### Supplied records
=== Begin Enclosure ===
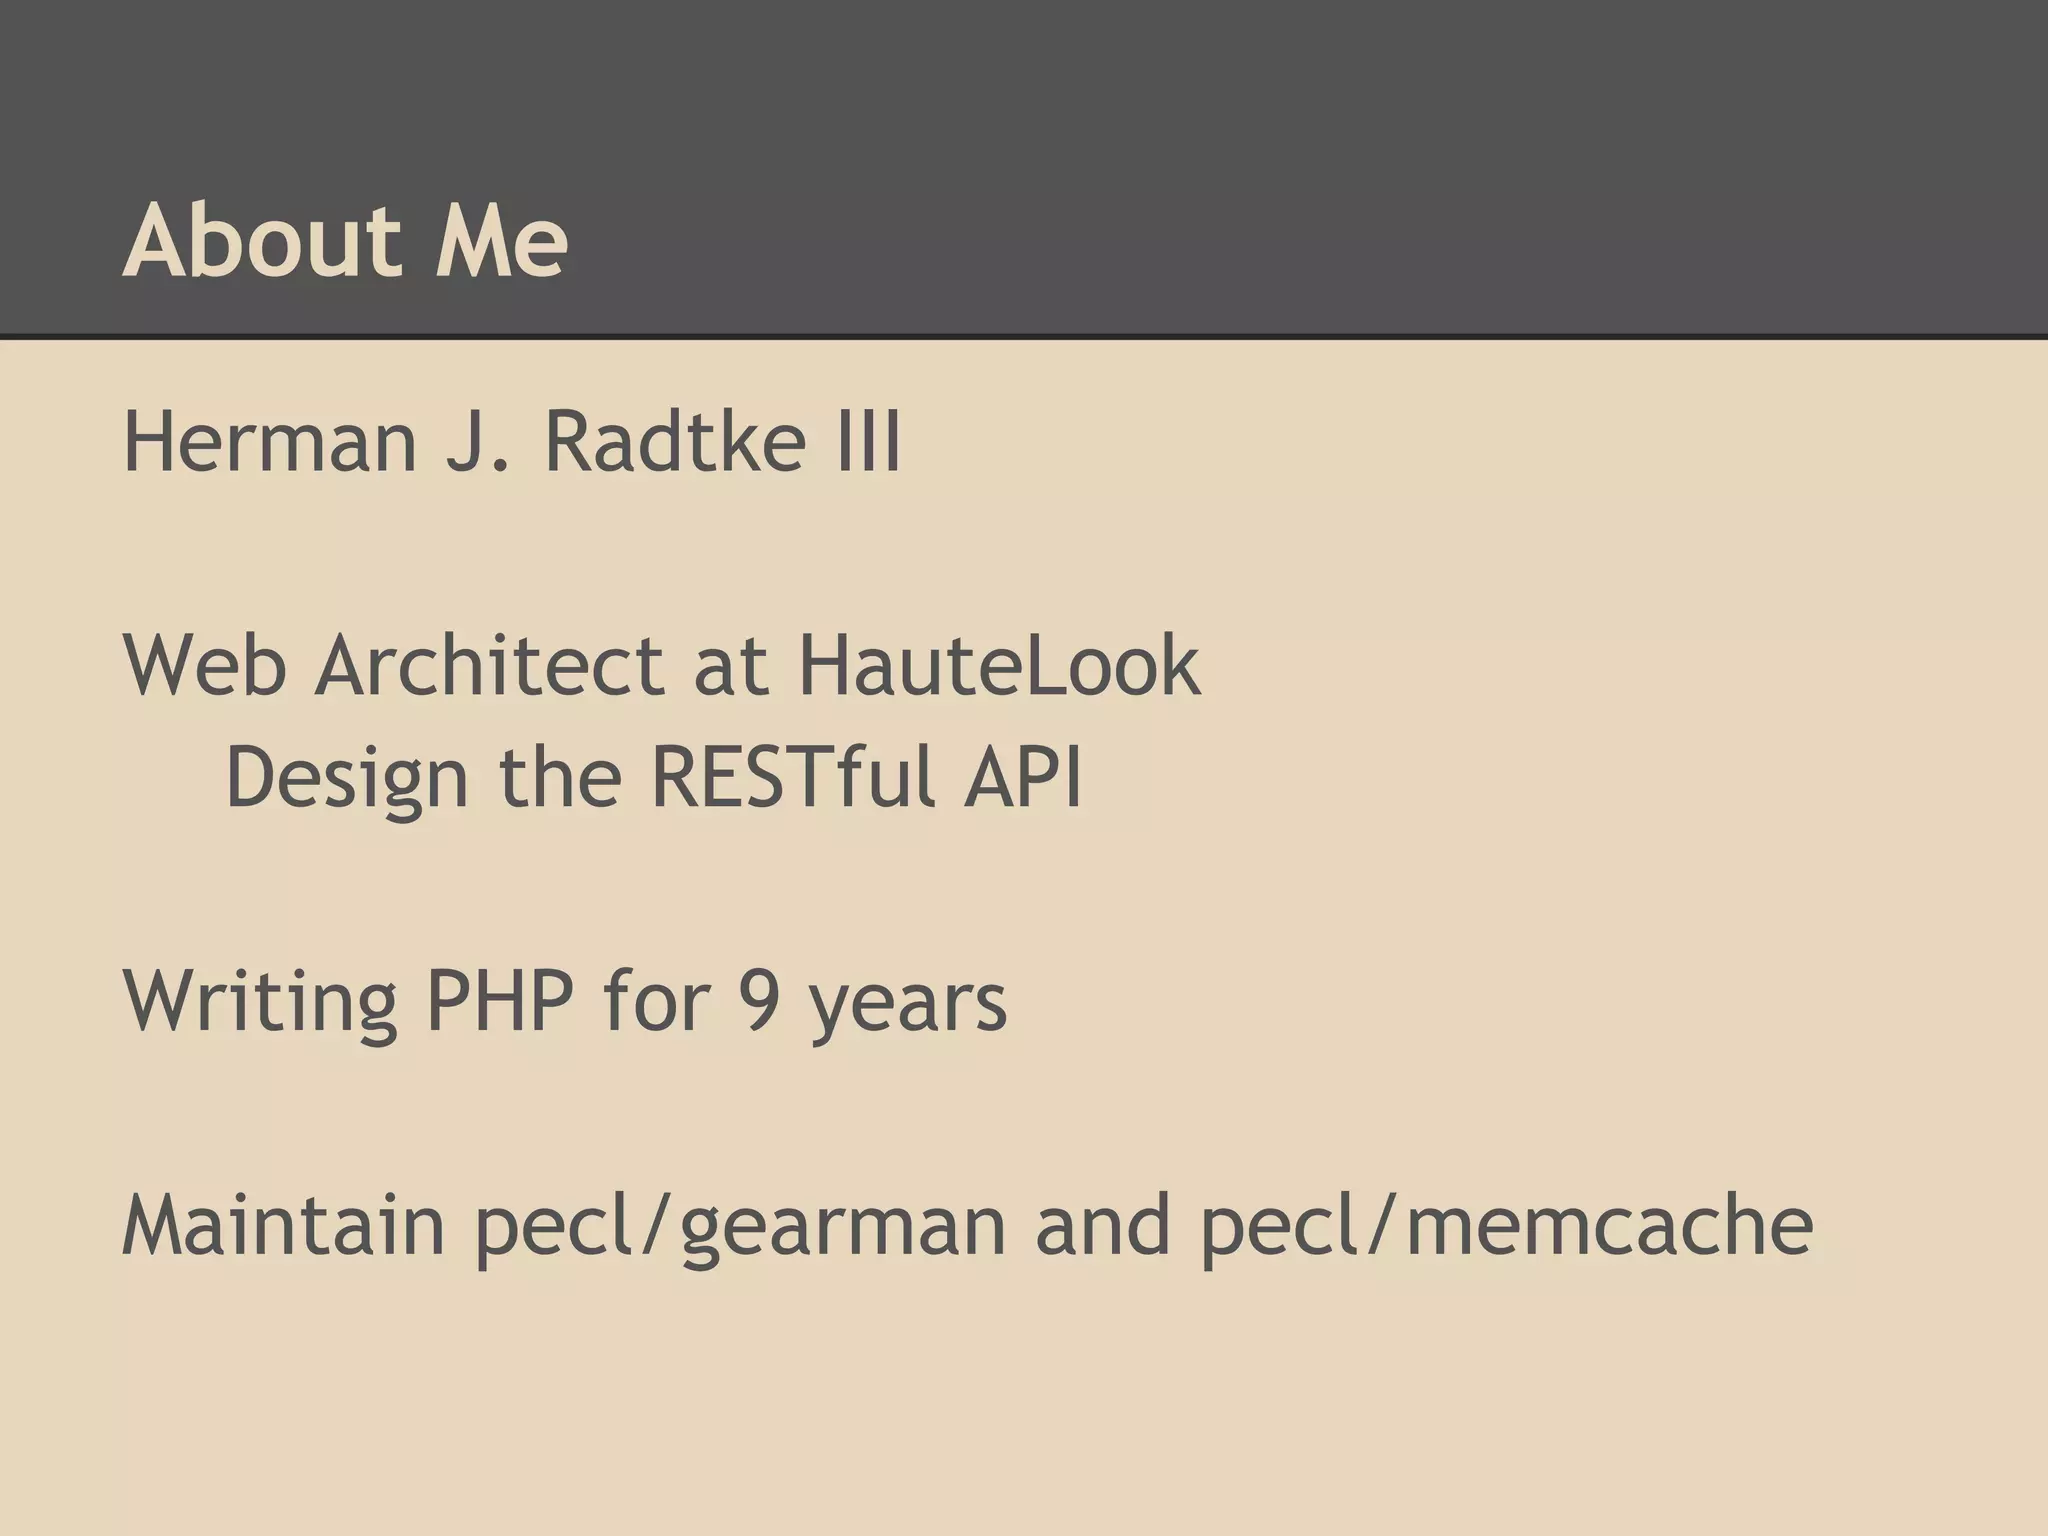Click the company name 'HauteLook'
The width and height of the screenshot is (2048, 1536).
pyautogui.click(x=998, y=665)
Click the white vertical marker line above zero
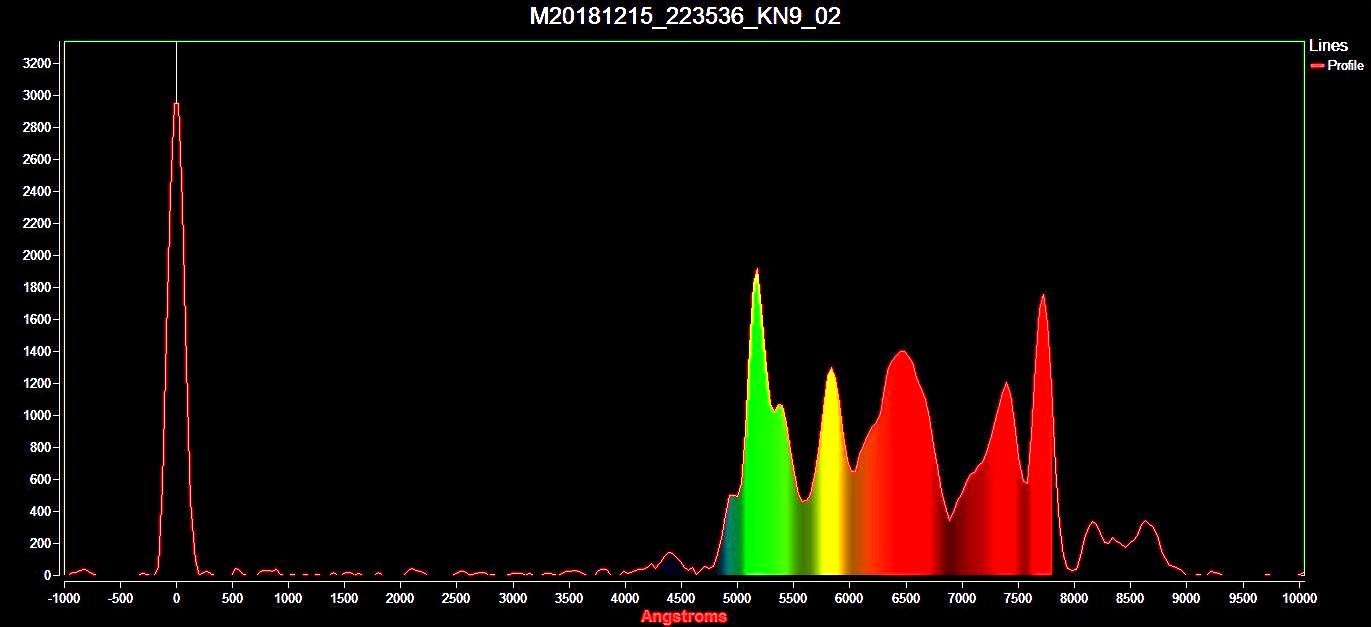Viewport: 1371px width, 627px height. 176,70
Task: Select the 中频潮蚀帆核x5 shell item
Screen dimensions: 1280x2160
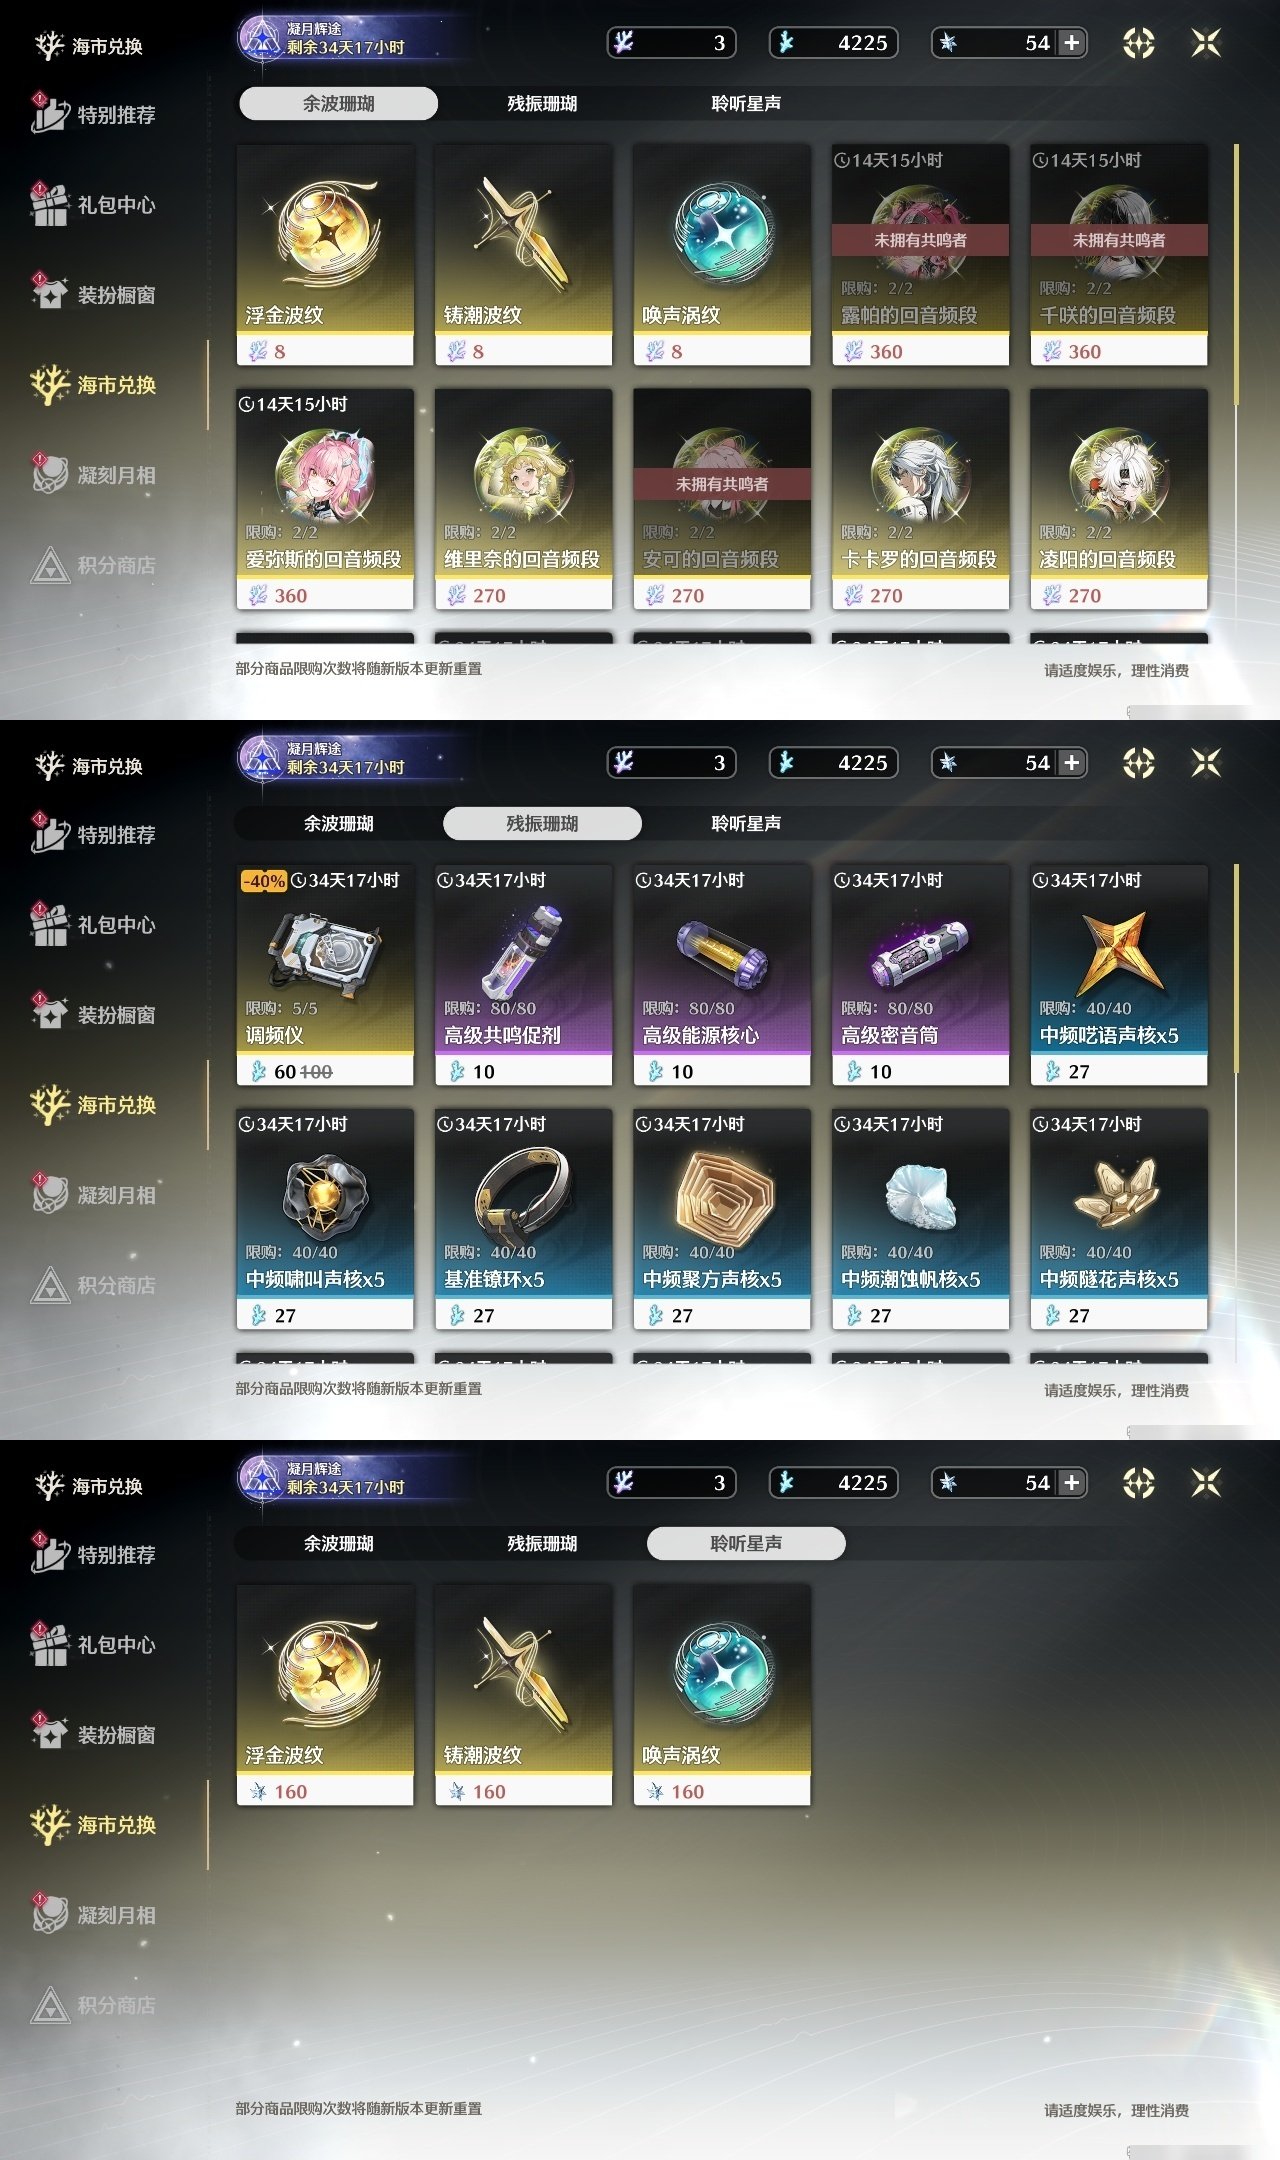Action: pos(920,1219)
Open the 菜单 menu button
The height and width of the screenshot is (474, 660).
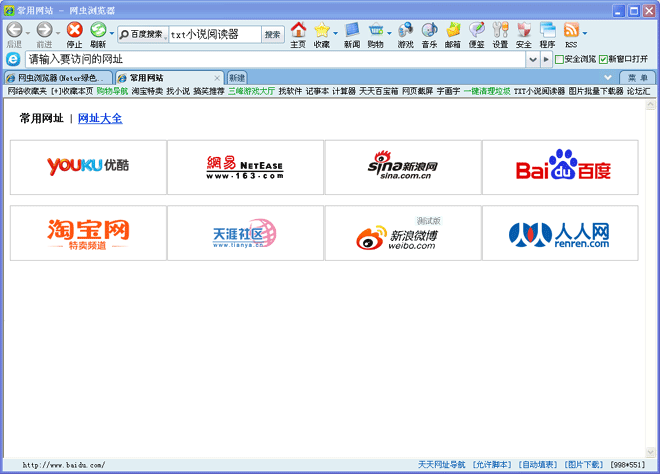pyautogui.click(x=637, y=77)
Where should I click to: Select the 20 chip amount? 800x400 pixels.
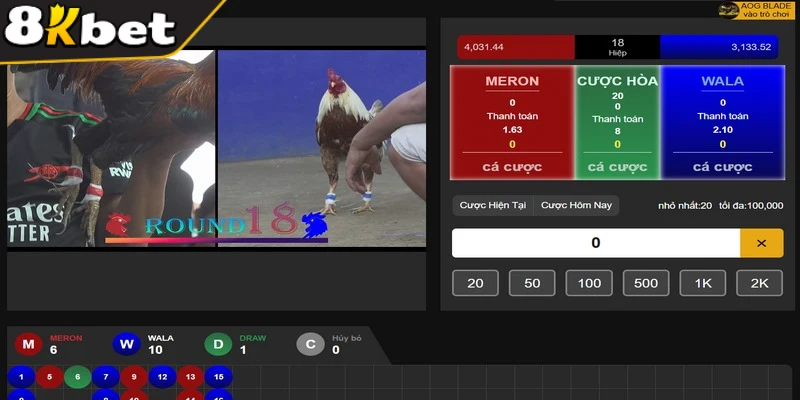pyautogui.click(x=475, y=283)
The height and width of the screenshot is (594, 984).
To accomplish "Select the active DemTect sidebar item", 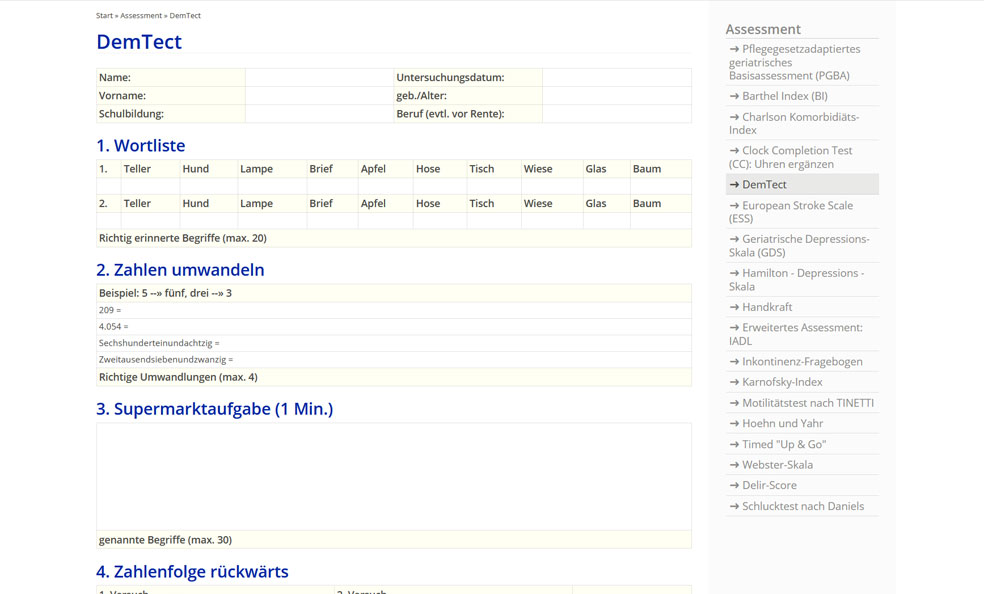I will [x=764, y=184].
=== End Enclosure ===
### What you have to do
Reproduce word for word, with pictures dropped, only the part of the material above that opens with the line containing "Click the white" and closes with the line containing "The height and width of the screenshot is (594, 984).".

### Response area
Click the white vertical marker line above zero
Viewport: 1371px width, 627px height. 176,70
Task: Select the 中频潮蚀帆核x5 shell item
Screen dimensions: 1280x2160
Action: pos(920,1219)
Open the 菜单 menu button
The height and width of the screenshot is (474, 660).
pyautogui.click(x=637, y=77)
Where should I click to: Select the 20 chip amount? 800x400 pixels.
pyautogui.click(x=475, y=283)
The height and width of the screenshot is (594, 984).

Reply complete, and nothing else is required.